Bologna, 15 agosto 2025
(avv. Antonello Tomanelli)
Io non so se Anas-al-Sharif, il giornalista palestinese 28enne ucciso pochi giorni fa assieme a tre suoi collaboratori all’interno di una tenda raggiunta da un colpo di mortaio israeliano, fosse a capo di una cellula di Hamas, come sostiene Israele. Una cosa è certa: Anas-al-Sharif non rappresentava esattamente il modello di libertà di stampa cui ispirarsi, e che alcuni ritengono seppellito insieme a quei morti.
Anas-al-Sharif era un giornalista di Al Jazeera, la più autorevole emittente nel mondo arabo, che trasmette in 150 paesi ed è seguita da oltre mezzo miliardo di persone.
Al Jazeera deve tutto alla famiglia al-Thani, che governa il Qatar dal 1825. Fu l’emiro Hamad bin Khalifa al-Thani a fondarla nel 1996, prelevando il denaro necessario da un fondo sovrano di oltre 600 miliardi di Euro di cui la famiglia, e soltanto la famiglia, dispone liberamente.
Al Jazeera è stata fondata, è controllata e finanziata dal classico uomo solo al comando: l’emiro del Qatar, che nomina ciascun membro del governo che presiede di diritto e, dal 2024, anche tutti i parlamentari. Uno che di recente ha da solo introdotto nel codice penale qatariota l’art. 136-bis, che prevede fino a cinque anni di carcere per «chiunque diffonda, pubblichi o ripubblichi notizie non confermate». Non confermate da chi, è facile intuirlo.
Insomma, una realtà lontana anni luce da quella imposta, ad esempio, dalla nostra Carta dei Doveri del Giornalista: «La responsabilità del giornalista verso i cittadini prevale sempre nei confronti di qualsiasi altra. II giornalista non può mai subordinarla ad interessi di altri e particolarmente a quelli dell’editore, del governo o di altri organismi dello Stato».
Meglio non va a Gaza, dove alcuni giornalisti palestinesi, che avevano documentato le proteste contro Hamas, sono stati accusati di spionaggio.
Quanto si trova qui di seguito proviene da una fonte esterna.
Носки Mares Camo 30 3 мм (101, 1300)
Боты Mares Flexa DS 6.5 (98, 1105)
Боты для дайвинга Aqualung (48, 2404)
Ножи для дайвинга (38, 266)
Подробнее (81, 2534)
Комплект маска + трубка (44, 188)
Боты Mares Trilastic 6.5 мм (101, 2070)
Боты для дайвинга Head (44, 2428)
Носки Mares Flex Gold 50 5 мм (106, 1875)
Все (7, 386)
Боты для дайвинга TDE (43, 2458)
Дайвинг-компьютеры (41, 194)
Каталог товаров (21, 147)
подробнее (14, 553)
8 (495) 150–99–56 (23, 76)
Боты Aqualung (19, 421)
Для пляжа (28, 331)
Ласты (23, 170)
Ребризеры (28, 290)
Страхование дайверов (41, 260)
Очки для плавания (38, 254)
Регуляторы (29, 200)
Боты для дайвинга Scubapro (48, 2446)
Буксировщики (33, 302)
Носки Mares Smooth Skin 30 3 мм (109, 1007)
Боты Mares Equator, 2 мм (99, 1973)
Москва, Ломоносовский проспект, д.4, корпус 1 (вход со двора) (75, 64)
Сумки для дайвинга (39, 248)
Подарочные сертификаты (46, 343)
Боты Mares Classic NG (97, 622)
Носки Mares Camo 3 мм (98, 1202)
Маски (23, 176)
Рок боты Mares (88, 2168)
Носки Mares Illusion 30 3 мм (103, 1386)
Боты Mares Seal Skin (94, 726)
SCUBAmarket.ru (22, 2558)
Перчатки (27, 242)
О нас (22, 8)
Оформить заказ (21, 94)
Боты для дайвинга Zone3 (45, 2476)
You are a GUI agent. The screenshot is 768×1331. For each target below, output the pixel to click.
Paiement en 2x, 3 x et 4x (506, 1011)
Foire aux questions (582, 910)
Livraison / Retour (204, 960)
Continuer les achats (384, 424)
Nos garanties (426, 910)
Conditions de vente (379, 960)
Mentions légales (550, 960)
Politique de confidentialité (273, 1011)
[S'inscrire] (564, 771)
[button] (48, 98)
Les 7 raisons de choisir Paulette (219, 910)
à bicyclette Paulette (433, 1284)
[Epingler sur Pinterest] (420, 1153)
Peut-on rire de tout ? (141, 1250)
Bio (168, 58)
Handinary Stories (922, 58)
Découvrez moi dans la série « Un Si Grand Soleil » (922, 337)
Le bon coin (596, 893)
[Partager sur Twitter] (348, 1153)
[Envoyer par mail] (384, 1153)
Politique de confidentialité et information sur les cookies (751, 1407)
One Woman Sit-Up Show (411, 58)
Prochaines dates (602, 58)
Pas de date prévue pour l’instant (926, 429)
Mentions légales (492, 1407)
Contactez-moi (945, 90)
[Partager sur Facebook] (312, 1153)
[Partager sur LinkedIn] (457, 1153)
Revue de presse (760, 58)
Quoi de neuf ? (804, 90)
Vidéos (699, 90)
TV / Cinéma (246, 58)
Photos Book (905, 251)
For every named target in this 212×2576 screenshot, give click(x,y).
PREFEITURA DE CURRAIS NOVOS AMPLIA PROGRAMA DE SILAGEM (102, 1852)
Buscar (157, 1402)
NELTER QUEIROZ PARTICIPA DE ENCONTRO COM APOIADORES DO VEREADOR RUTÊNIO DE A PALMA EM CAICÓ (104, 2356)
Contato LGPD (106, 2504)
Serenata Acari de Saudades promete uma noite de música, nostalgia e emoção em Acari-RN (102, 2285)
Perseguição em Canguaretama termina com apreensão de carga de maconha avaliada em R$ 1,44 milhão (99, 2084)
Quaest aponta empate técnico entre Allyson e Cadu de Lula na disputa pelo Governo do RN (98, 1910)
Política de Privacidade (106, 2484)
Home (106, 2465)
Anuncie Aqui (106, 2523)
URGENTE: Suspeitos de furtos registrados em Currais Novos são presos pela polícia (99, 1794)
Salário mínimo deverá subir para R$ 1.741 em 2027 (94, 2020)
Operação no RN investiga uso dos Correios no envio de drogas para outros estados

A Gaza, un giornalista che documenta una verità scomoda per Hamas è considerato una spia. E’ così da quando Hamas ha preso il potere nella Striscia, ormai vent’anni fa.
Io non so se Anas-al-Sharif credeva nell’art. 136-bis del codice penale qatariota. In ogni caso, era quello il faro nei suoi reportage su Gaza. Ne deriva una figura per la quale non è possibile tracciare alcuna similitudine con un giornalista che operi in un sistema democratico, dove il dovere di verità prevale sempre su qualsiasi altro interesse. Chi dipende da un’emittente qatariota non può, per giunta a Gaza e al cospetto di Hamas, esercitare alcuna libertà di stampa.
E’ dunque improprio parlare di «attacco alla libertà di stampa», come si sono espressi in diversi. Si tratta soltanto dell’ennesima tragedia gazawa.